Policy Round-Up: December 2020
This month, we have been awaiting the outcome of the negotiations at the end of the Brexit transition period. At a meeting of the Heritage Council before Christmas, our Director General Ben heard from Rebecca Pow (Defra Minister) about the work underway to support agriculture after the end of the Transition Period on 31 December. Ben flagged the important role of privately owned historic estates in delivering the environmental improvements that the Government seeks from its new Environmental Land Management system (ELMs). The meeting also considered other Brexit-related issues relevant to heritage, such as the trade in labour and supplies and the future transfer of cultural property to and from the UK. We have been updating our Brexit advice pages for member houses, where you can find links to detailed guidance on employment, customs, inbound tourism, data and licenses.
December also saw the launch of the second round of the Culture Recovery Fund for Heritage in England. An additional £36 million of support is now available, and the new guidance confirms that historic house wedding venues that are not also visitor attractions are eligible to apply. Those who were successful in the first round can also apply to round 2, provided the application is for no more than half of the grant awarded the first time. In Scotland, a £104 million funding package for tourism and hospitality businesses will be launched in the New Year, following the recommendations of the Scottish Tourism Recovery Taskforce. The Chancellor has also announced an extension of the furlough scheme until end of April 2021, and the Coronavirus business loan schemes until end of March 2021.

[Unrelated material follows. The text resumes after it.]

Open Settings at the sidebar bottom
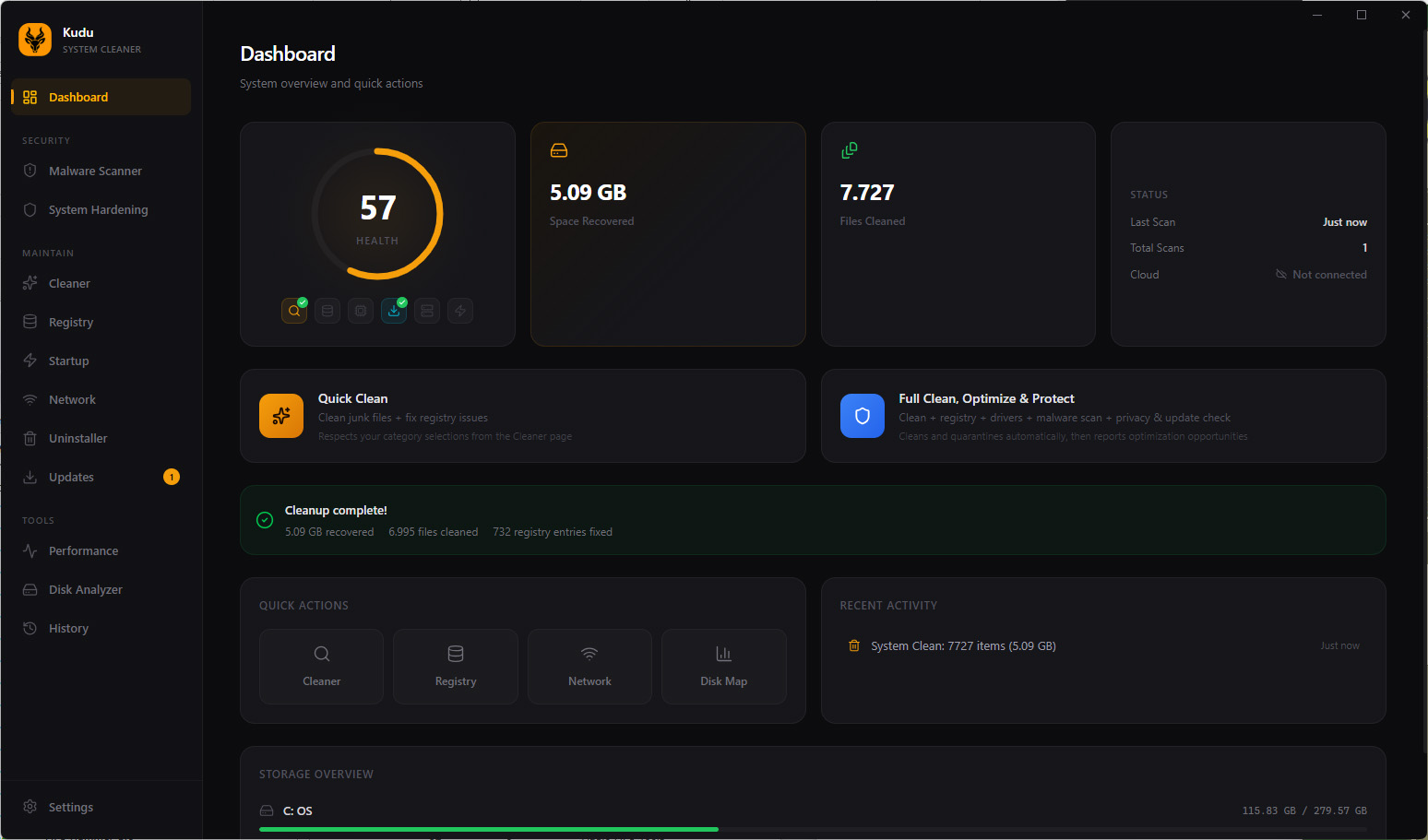This screenshot has height=840, width=1428. tap(70, 808)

December has seen a flurry of consultation submissions flying off our desks, as we submitted important responses on planning advice, energy targets and weddings law. We have also been contributing to a new Historic England Advice Note throughout the past year, which aims to offer clearer advice on which works need Listed Building Consent. The document was opened for consultation last month, giving us the opportunity to feed in our final thoughts to make the advice as clear and concise as possible. We also responded to the newly proposed EPC targets for the private rental sector, which will require all rented properties to reach EPC band C by 2030. Along with a large group of heritage sector organisations, we have been strongly opposing these targets on the basis that they are not effective in achieving decarbonisation, they discriminate against rural and off-gas-grid properties, and they risk significant damage to historic buildings. Finally, we responded to the Law Commission’s review of wedding law, supporting their recommendations to allow open-air weddings, loosen the strict division between religious and civil weddings, and remove some of the regulatory burdens from licensed venues.
After coming out of a second national lockdown at the start of this month, on 19 December the previously announced five-day Christmas bubble period was reduced to one day for most of us, with no Christmas Day mixing in the newly formed Tier 4 in London and the South. This news came as a blow to families and hospitality businesses alike, and set an uncertain tone for the New Year. However, with the first vaccines being rolled out to the most vulnerable over the Christmas period, there is also hope that we may be reaching a turning point in the battle with the virus.
As we enter January, we are looking forward to a new start as we prepare for the challenges and opportunities 2021 will bring, and we wish our house members, visitor members and sector colleagues a very happy (and peaceful!) New Year.